• _EXERCISE DESCRIPTION_
Set down exactly the lines below, starting at the one that contains "Privacybeleid (203, 2099)" and ending at the one that contains "[Cosiscoop Original moss green] (386, 1279)", with both of those lines included and nothing else.

• _RECORDS SUPPLIED_
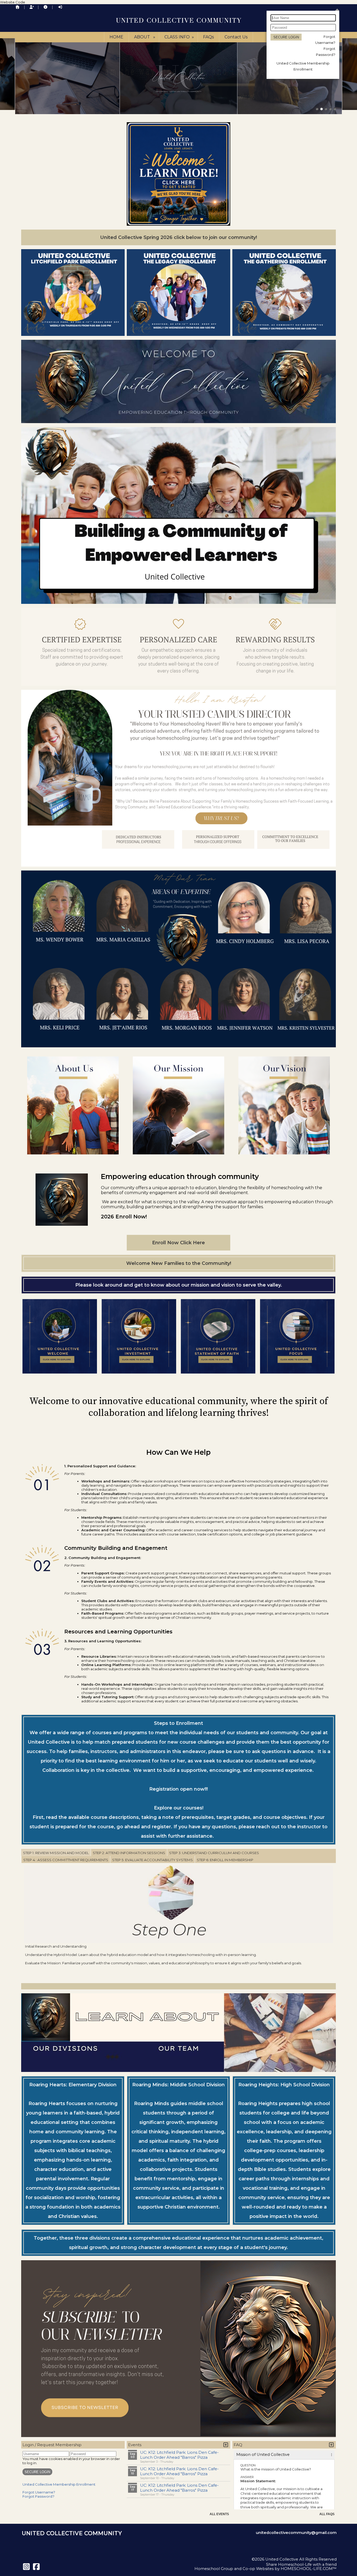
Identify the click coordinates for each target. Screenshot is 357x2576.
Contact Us (235, 36)
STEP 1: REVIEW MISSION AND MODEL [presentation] (56, 1853)
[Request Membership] (31, 7)
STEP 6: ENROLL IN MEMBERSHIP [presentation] (225, 1860)
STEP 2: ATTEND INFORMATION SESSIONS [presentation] (129, 1853)
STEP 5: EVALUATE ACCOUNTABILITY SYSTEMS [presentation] (152, 1860)
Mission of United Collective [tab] (263, 2454)
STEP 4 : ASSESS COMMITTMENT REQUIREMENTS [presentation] (65, 1860)
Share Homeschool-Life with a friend (301, 2564)
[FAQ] (45, 7)
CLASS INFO (179, 36)
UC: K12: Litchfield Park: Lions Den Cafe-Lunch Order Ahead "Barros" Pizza (179, 2455)
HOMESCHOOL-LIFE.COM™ (309, 2568)
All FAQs (327, 2514)
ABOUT (145, 36)
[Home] (17, 7)
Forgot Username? (38, 2492)
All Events (219, 2514)
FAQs (208, 36)
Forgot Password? (38, 2496)
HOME (116, 36)
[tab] (56, 1852)
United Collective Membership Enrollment (58, 2484)
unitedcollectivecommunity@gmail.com (296, 2532)
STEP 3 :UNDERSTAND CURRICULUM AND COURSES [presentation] (214, 1853)
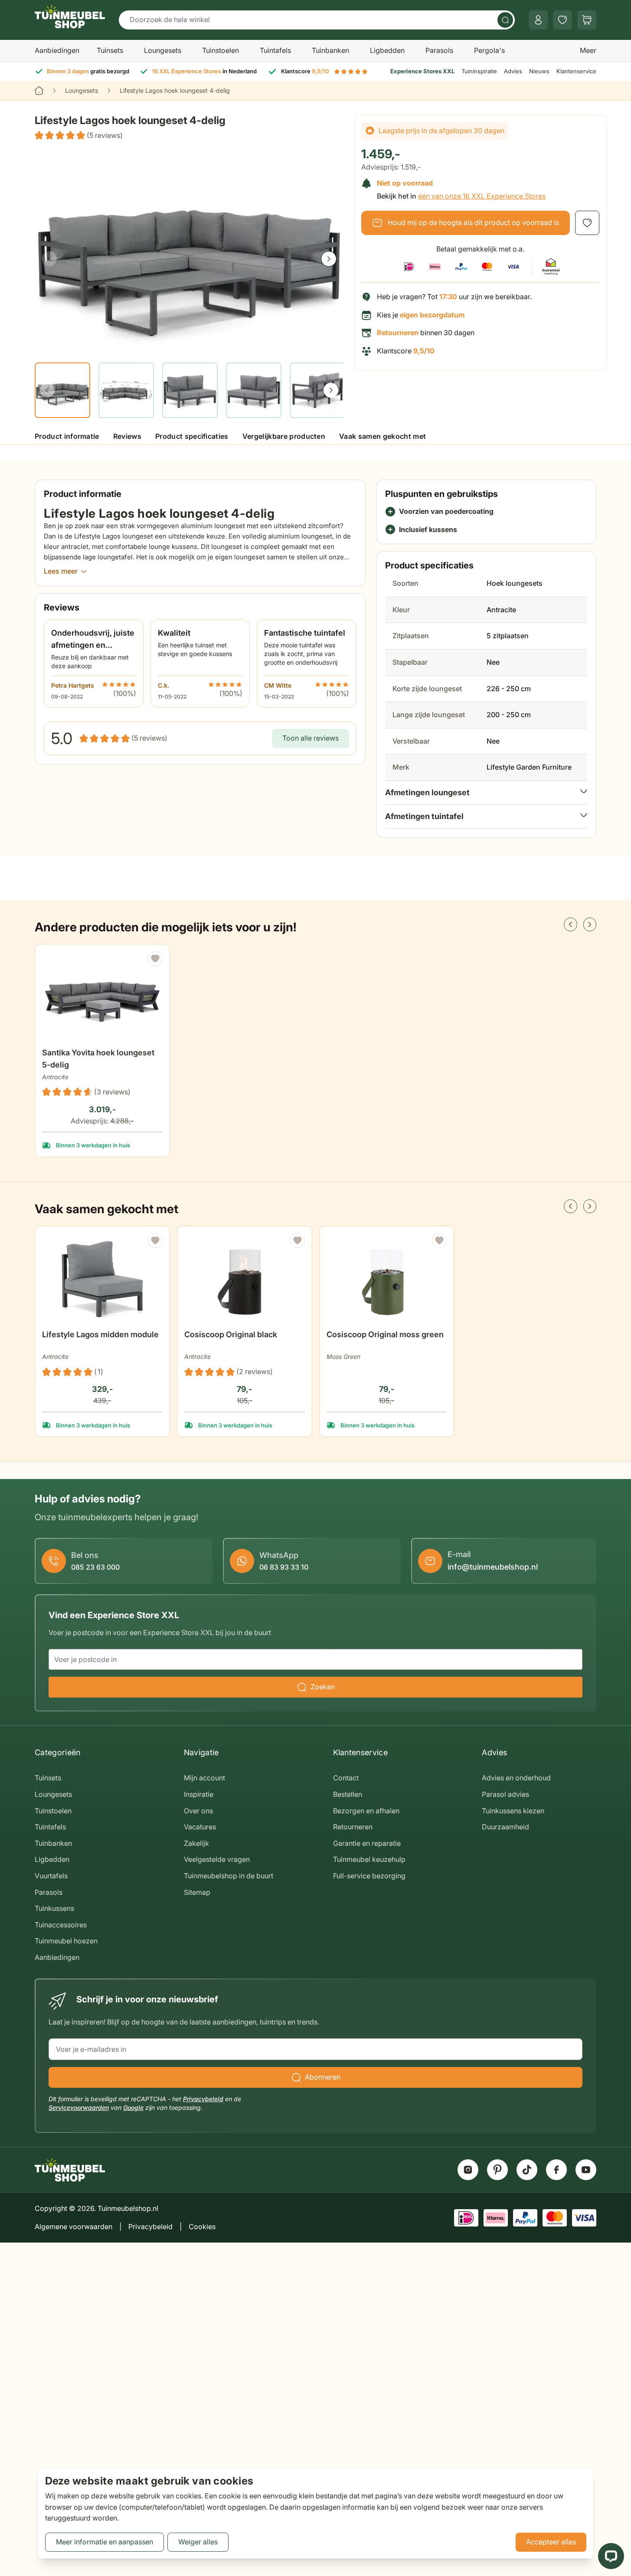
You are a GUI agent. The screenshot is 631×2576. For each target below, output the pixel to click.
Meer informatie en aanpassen (104, 2541)
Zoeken (323, 1686)
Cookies (202, 2226)
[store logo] (70, 16)
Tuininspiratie (479, 71)
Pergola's (489, 50)
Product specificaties (192, 436)
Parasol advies (505, 1794)
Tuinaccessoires (61, 1924)
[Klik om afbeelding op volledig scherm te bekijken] (189, 251)
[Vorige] (49, 259)
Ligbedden (387, 50)
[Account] (538, 19)
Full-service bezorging (369, 1875)
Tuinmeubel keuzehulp (369, 1859)
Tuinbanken (330, 50)
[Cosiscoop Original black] (244, 1279)
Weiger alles (198, 2541)
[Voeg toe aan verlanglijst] (587, 223)
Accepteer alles (551, 2541)
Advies (513, 71)
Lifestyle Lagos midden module (100, 1334)
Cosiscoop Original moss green (385, 1334)
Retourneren (353, 1826)
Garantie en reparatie (367, 1843)
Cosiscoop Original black (230, 1334)
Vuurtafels (51, 1875)
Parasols (439, 50)
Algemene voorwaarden (73, 2226)
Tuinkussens (54, 1908)
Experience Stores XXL (422, 71)
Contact (346, 1777)
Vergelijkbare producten (283, 436)
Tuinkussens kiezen (513, 1810)
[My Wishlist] (562, 19)
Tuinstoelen (220, 50)
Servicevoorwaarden (79, 2107)
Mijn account (204, 1777)
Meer (588, 50)
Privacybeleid (203, 2099)
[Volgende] (329, 259)
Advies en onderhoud (516, 1777)
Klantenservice (576, 71)
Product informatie (67, 436)
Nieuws (539, 71)
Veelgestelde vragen (217, 1859)
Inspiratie (198, 1794)
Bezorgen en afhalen (366, 1810)
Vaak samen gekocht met (382, 436)
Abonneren (322, 2077)
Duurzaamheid (505, 1826)
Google (133, 2107)
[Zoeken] (505, 20)
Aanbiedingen (57, 50)
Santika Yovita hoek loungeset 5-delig (98, 1058)
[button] (79, 135)
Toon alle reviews (310, 738)
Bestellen (347, 1794)
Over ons (198, 1810)
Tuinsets (110, 50)
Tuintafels (275, 50)
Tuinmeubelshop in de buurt (228, 1875)
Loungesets (162, 50)
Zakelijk (196, 1843)
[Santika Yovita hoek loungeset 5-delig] (102, 997)
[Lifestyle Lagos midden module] (102, 1279)
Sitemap (197, 1892)
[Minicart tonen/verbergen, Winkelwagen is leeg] (586, 19)
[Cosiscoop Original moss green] (386, 1279)
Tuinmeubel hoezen (66, 1940)
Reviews (127, 436)
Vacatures (200, 1826)
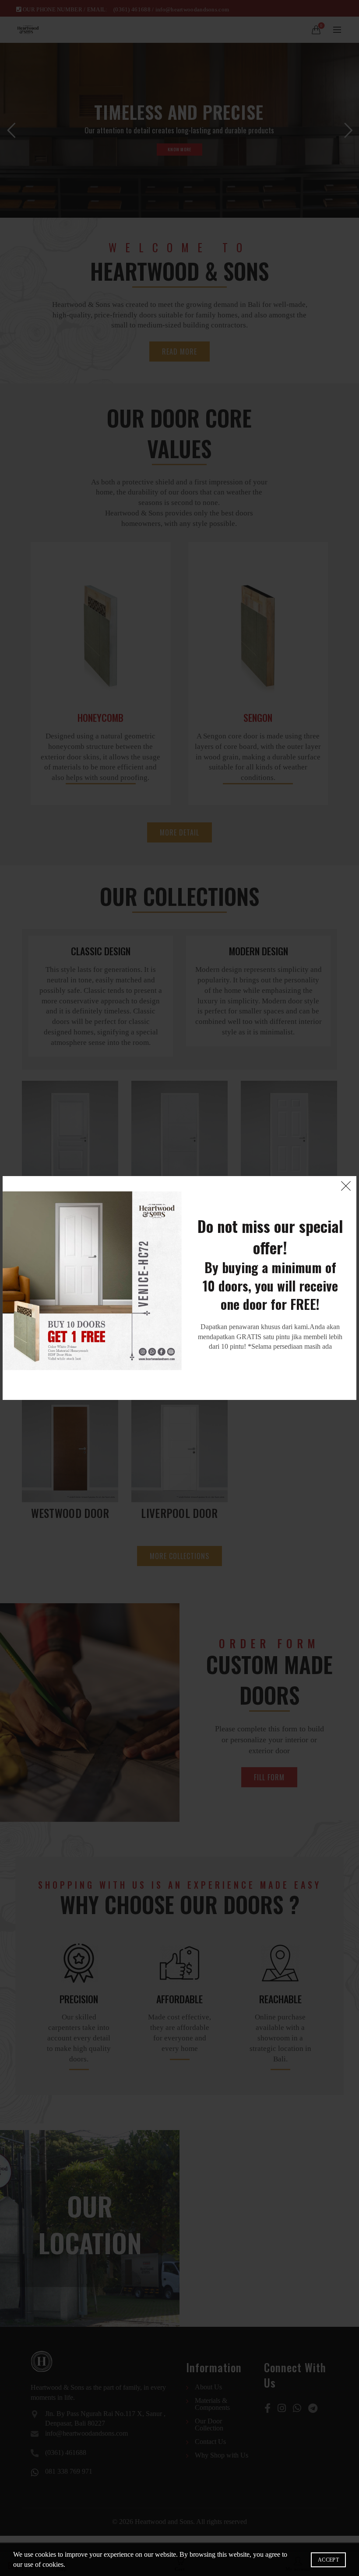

• _TASK OUTPUT_
Privacybeleid (203, 2099)
[Volgende] (329, 259)
Advies en onderhoud (516, 1777)
Klantenservice (576, 71)
Product informatie (67, 436)
Nieuws (539, 71)
Veelgestelde vragen (217, 1859)
Inspiratie (198, 1794)
Bezorgen en afhalen (366, 1810)
Vaak samen gekocht met (382, 436)
Abonneren (322, 2077)
Duurzaamheid (505, 1826)
Google (133, 2107)
[Zoeken] (505, 20)
Aanbiedingen (57, 50)
Santika Yovita hoek loungeset 5-delig (98, 1058)
[button] (79, 135)
Toon alle reviews (310, 738)
Bestellen (347, 1794)
Over ons (198, 1810)
Tuinsets (110, 50)
Tuintafels (275, 50)
Tuinmeubelshop in de buurt (228, 1875)
Loungesets (162, 50)
Zakelijk (196, 1843)
[Santika Yovita hoek loungeset 5-delig] (102, 997)
[Lifestyle Lagos midden module] (102, 1279)
Sitemap (197, 1892)
[Minicart tonen/verbergen, Winkelwagen is leeg] (586, 19)
[Cosiscoop Original moss green] (386, 1279)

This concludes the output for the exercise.